I loved everything about the man on Saturday night.

In 2012 he was inducted into the Texas Heritage Songwriters Hall of Fame, along with Lyle Lovett and the late Townes Van Zandt.

Townes is a guy whose music I worship, whose lyrics blow up our lives with truth and force you to think and to feel and to question. He was considered to be a songwriter's songwriter. Keen mentioned that early in his career he toured with Townes and Guy Clarke, a close friend of Townes and another legend, who I am also in awe of.

How is it that I became aware of Townes and Guy but not Robert? This is one of those life mysteries that I will never understand.

But I know and love him now and that is all that matters.

Lyle and Robert walked out onto that bare stage, no backdrop, no distractions and no decorum, and went to work.

They traded off songs, sometimes harmonizing together, most times sitting back and watching the other guy do his thing.

In between songs they engaged in easy flowing conversation, the type born of forty years of friendship made more meaningful through amazing talent and obvious mutual respect.

They told life stories, they talked about the inspiration for specific songs, they cracked jokes, they spoke of life's disappointments, realities and ironies.

Beautiful. Heartfelt. Sometimes funny, sometimes sad, all of it real.

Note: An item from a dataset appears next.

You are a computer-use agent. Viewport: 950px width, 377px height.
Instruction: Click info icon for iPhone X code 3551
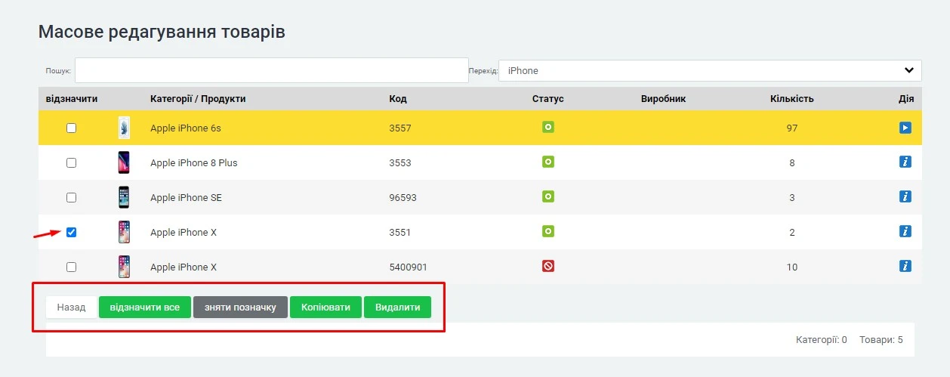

You knew these guys were singing and talking about their lives; things they have experienced, things they have observed.

So intimate.

When you walk out on to a stage with nothing but your guitar and your life experience, when you sing your words to an audience, you are putting your soul out there for everyone to see.

No lies, no games.

It connects deeply with me because this is where I am trying to get to in my life.

No bullshit. No artifice. I want every conversation to be made up of truth and emotion; I don't want people putting up walls between us and I do not want to compromise my soul to make them comfortable.

Had tears running down my cheeks a number of times on Saturday night as I listened to Lyle Lovett and Robert Earl Keen.

When an artist can make you cry, that artist has gotten into your soul and your heart.

That is the ultimate human connection.

On Saturday night, Carol and I were lucky enough to listen to Lyle Lovett and Robert Earl Keen sing their lives and swap stories and conversation.

We were in their lives, they were in ours. Almost felt like we had to unplug ourselves to leave the theater after the show.

I am so grateful to be able to enjoy experiences like that.

That night was life laid bare.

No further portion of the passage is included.